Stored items
------------------------

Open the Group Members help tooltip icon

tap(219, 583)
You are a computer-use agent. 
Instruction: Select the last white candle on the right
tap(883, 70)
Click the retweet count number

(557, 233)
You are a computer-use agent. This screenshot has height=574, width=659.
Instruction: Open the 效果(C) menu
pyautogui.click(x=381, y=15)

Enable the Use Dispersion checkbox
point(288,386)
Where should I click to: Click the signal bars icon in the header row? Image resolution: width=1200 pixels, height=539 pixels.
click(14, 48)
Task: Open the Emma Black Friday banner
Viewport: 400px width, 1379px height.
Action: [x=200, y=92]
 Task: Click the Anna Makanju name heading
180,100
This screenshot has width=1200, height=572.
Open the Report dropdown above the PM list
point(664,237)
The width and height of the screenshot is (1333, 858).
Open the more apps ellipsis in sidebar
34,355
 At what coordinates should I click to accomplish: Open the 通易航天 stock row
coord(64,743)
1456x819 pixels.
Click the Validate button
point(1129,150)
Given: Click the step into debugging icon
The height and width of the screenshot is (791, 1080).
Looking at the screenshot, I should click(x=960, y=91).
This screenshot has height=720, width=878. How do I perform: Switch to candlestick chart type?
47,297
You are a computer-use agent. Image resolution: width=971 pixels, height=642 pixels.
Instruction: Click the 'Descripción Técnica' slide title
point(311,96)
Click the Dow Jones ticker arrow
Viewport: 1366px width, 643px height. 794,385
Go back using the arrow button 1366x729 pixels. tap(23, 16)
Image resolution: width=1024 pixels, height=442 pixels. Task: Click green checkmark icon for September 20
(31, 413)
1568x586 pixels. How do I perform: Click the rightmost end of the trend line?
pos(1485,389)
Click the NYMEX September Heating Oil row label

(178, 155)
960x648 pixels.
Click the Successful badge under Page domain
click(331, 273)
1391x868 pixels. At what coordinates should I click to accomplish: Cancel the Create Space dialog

------------------------

=== Exercise description ===
Only lines containing "agent" belong in the answer; copy every such line from the records.

=== Answer for the task ===
You are a computer-use agent. 
You are a computer-use agent. This screenshot has height=574, width=659.
You are a computer-use agent. Image resolution: width=971 pixels, height=642 pixels.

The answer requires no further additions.